STUDY MATERIAL: Begin

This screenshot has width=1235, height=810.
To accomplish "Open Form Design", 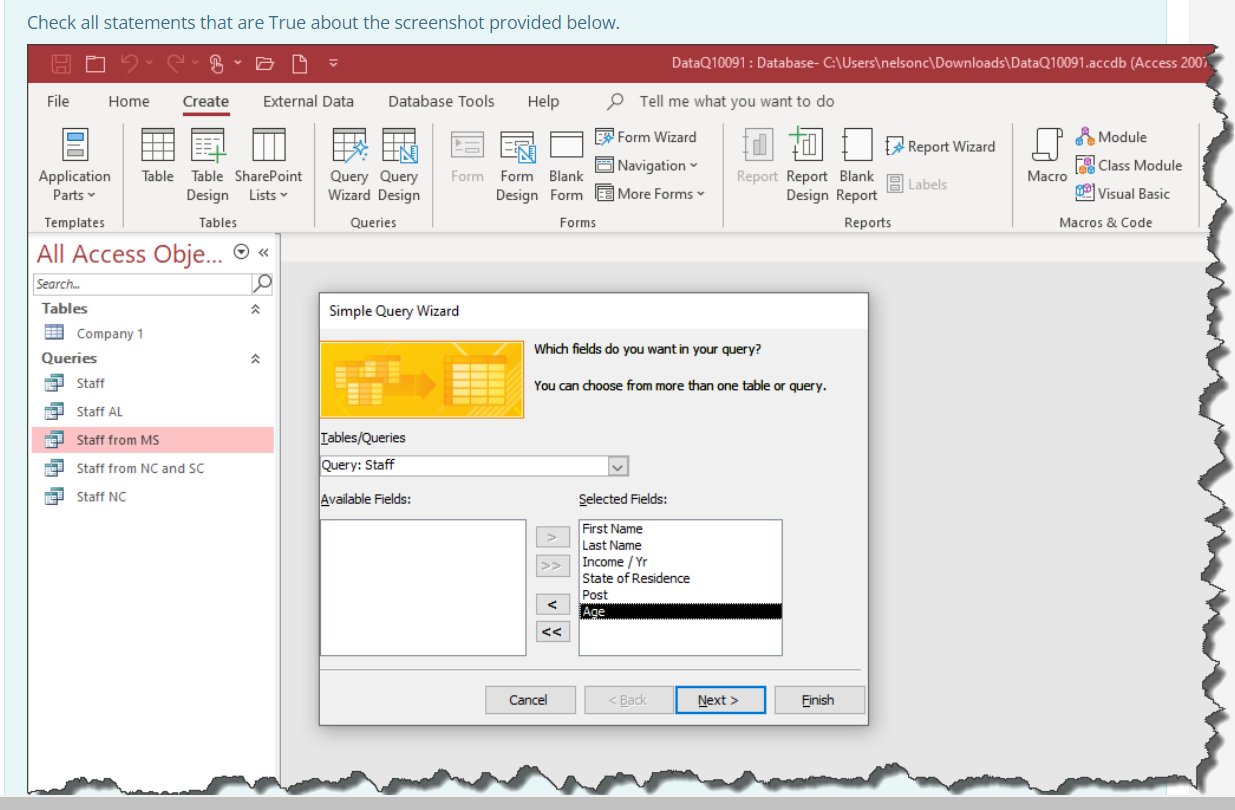I will click(517, 165).
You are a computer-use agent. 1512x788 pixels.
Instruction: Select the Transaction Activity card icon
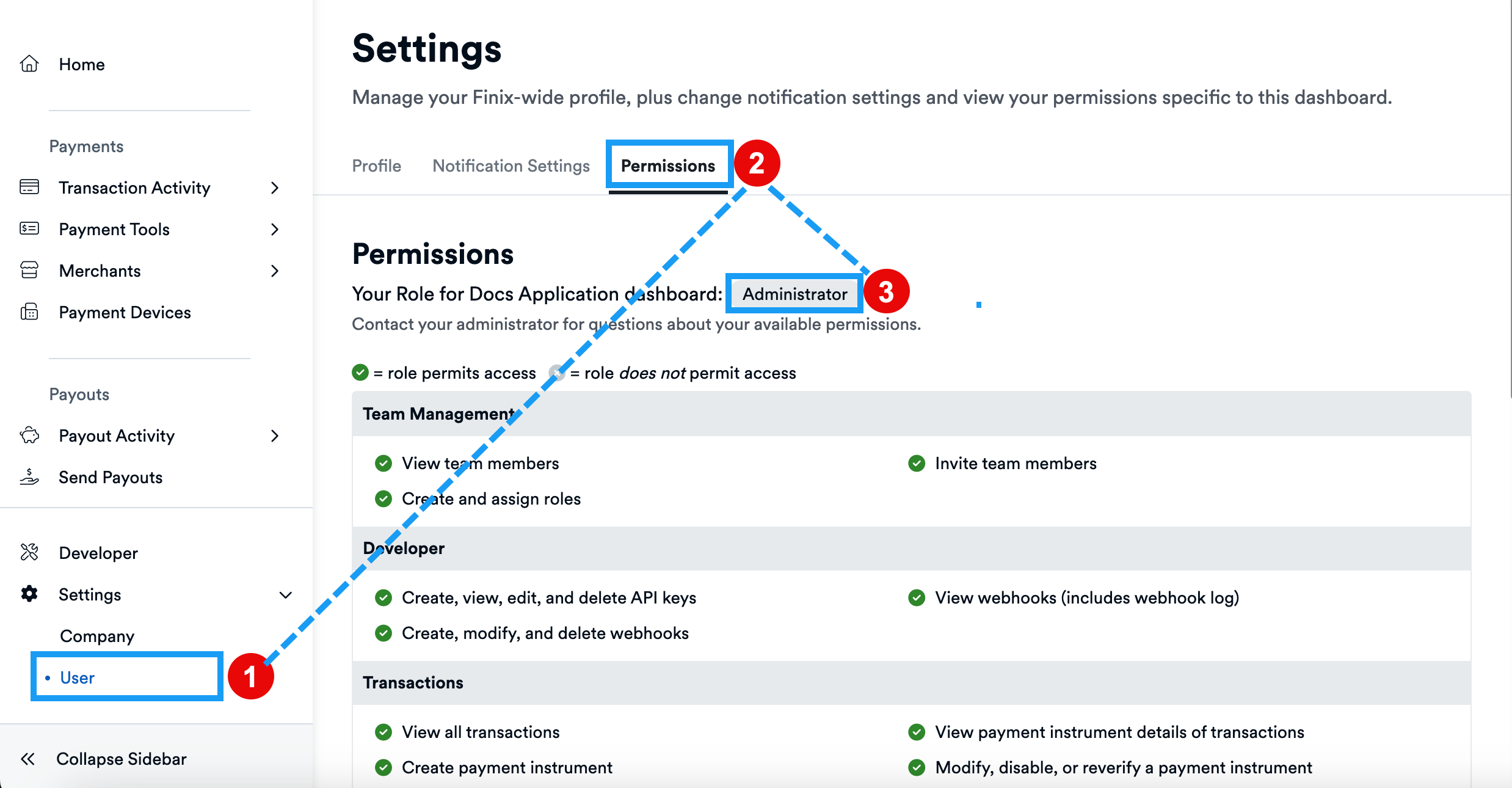pyautogui.click(x=29, y=188)
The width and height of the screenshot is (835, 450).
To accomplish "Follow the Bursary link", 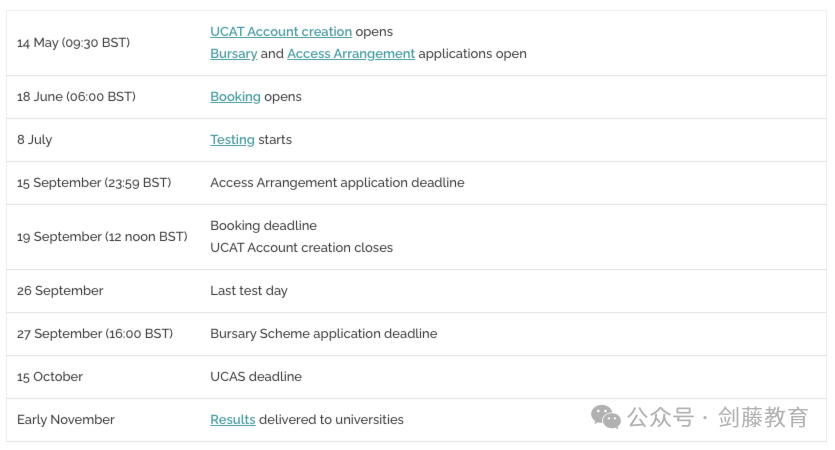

STUDY MATERIAL: End

THE TASK: Every line above in which the word "height" occurs needs to be copied.

ANSWER TO THE EXERCISE:
This screenshot has width=1235, height=810.
The width and height of the screenshot is (835, 450).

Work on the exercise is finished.